North America Can Learn Anti-Terrorism From South America

Carlos Marighella, a Brazilian Marxist guerrilla leader, was ambushed and killed by Brazilian police in 1970.

Yet his influence lived on long after his violent demise: His Manual of the Urban Guerrilla was the operations manual for later guerrilla movements such as the “Tupamaros” in Uruguay and “Montoneros” in Argentina.

With cold detachment, Marighella's book explains the nature and aims of the urban guerrilla: “Terrorism is an action,” he writes, “usually involving the placement of a bomb or explosive of great destructive power that is capable of producing irreparable loss to the enemy. … It is an action that must be executed with the greatest cold-bloodedness, calmness and decision. … Terrorism is an arm the revolution can never relinquish.”

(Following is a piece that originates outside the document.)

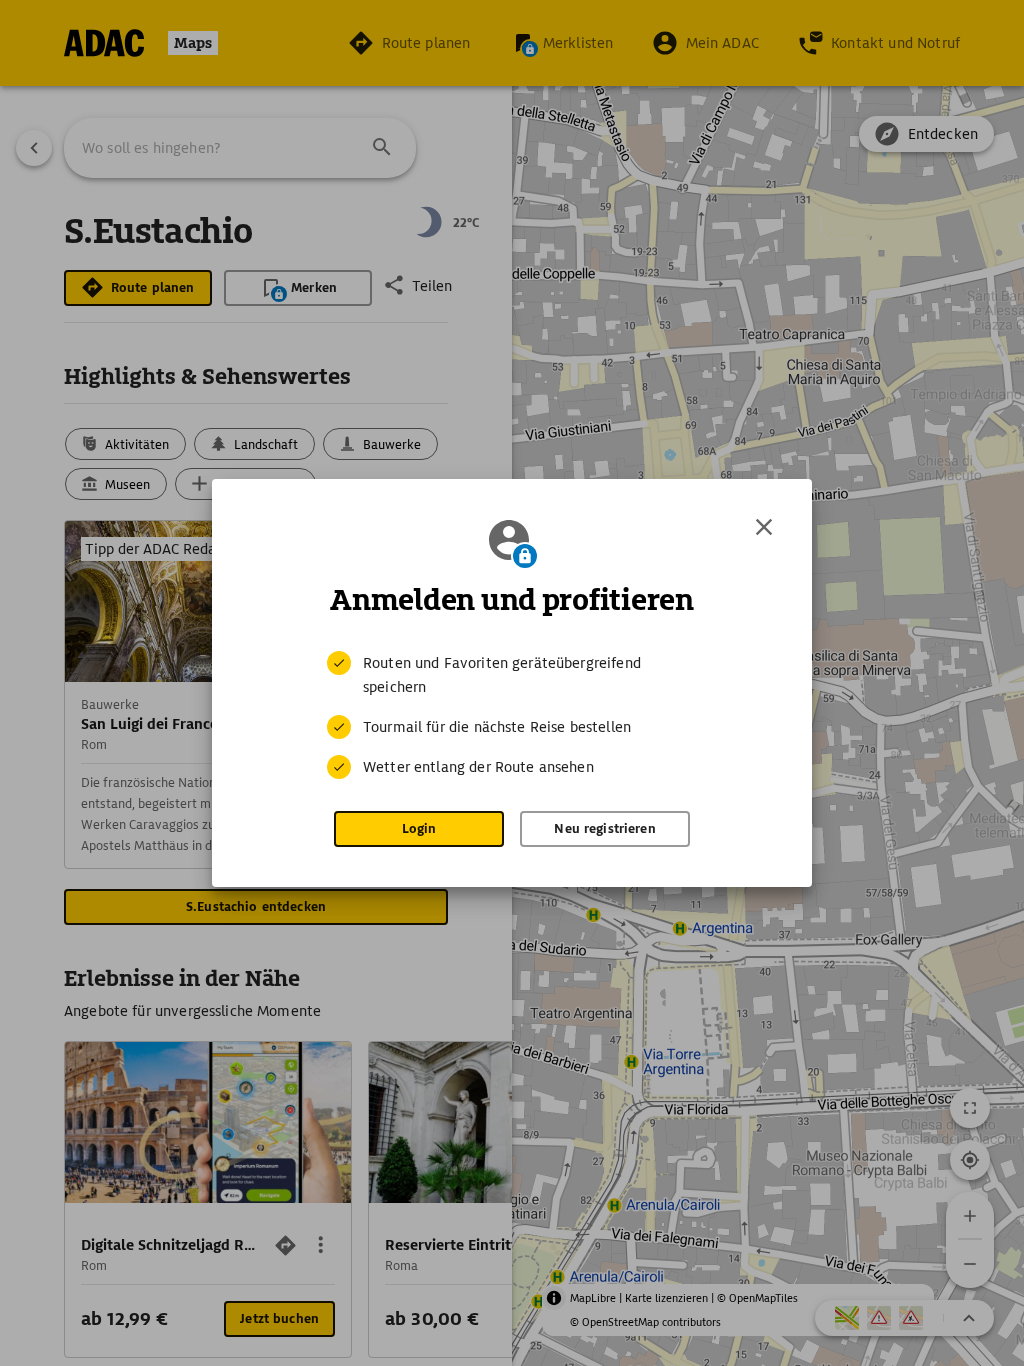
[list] (512, 715)
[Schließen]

It was largely thanks to the faithful application of Marighella's teachings that military governments were able to take control of almost all South American countries during the ‘70s, wiping out left-wing terrorism through the excesses that today's world rightly condemns.

In light of all this, it seems to me the brutality unleashed by terrorist groups is an issue that has to be revisited, especially given the events in the United States on Sept. 11.

In Latin America, the question of how terrorism can be morally fought has found three different responses among Catholics.

Those inspired by Sts. Augustine and Thomas Aquinas believe there is a “just war,” a war which is not a vice or a lesser evil that is opposed to the love of God. On the contrary, war-making, when just, can be a form of love.

Of course, peace is generally preferable to war, but there are occasions when war is, in a sense, the preferred state, at least temporarily. Nazi Germany, for example, provided peace and order — but certainly not the sort to be preserved.

Understandably, many Christians react strongly against the very idea of war as a potential good. This position is based on the observation that Jesus surrendered himself to violence: “Though he was harshly treated, he submitted and opened not his mouth; like a lamb led to the slaughter or a sheep to the shearers, he was silent and opened not his mouth” (Isaiah 53:7). Therefore, these Christians reason, for a Christian who wants to seriously follow Christ, war is always an evil.

In the middle, some believe a particular war may be a “necessary evil,” justifiable when it prevents a greater evil. But such a war, they maintain, will never be “just.”

According to the Catechism of the Catholic Church, “love toward oneself remains a fundamental principle of morality. Therefore it is legitimate to insist on respect for one's own right to life. Someone who defends his life is not guilty of murder even if he is forced to deal his aggressor a lethal blow” (No. 2264).

‘Love toward oneself remains a fundamental principle of morality.’

The Catechism also says that legitimate defense “can be not only a right but a grave duty for someone responsible for another's life. Preserving the common good requires rendering the unjust aggressor unable to inflict harm. To this end, those holding legitimate authority have the right to repel by armed force aggressors against the civil community entrusted to their charge” (No. 2265).

With the exception of few radical pacifists, most Catholics agree that society has the right to defend itself, and authorities have the duty to defend society.

But the Latin American experience shows that the hard question becomes not when to fight a morally acceptable war — but how?

According the Catechism, “the strict conditions for legitimate defense by military force require rigorous consideration: (No. 2309). Among those conditions is the stipulation that the damage inflicted by the aggressor must be “lasting, grave, and certain” and “all other means of putting an end to it must have been shown to be impractical or ineffective.”

As clear as these principles may sound, their application is severely tested when the concept of “war” is redefined by the enemy — in this case, the urban guerrilla.

Hans Joachim Klein, a former Red Army Faction member, wrote after the failure of his group: “If you're long enough in the underground, you sooner or later pitch everything overboard. From your humanity to your political ideals. You sink deeper and deeper into the dirt. Once you've taken this path, all that's left is a straight road. You can't turn around.”

The worst danger of the guerrilla path, as several Latin American dictatorships showed, is that it can also drag down and pollute the humanity of those fighting against it.

Like some Latin American nations in the past, North America now faces a new kind of war, one which raises new and challenging questions about how to establish a morally acceptable defense without turning into what they claim to reject.

Take it from a South American who has been there, seen that: The answers to these new questions cannot be naïve or simplistic. They must be principled, firm and rooted in the path to God.

Alejandro Bermudez is the Register's Latin America correspondent.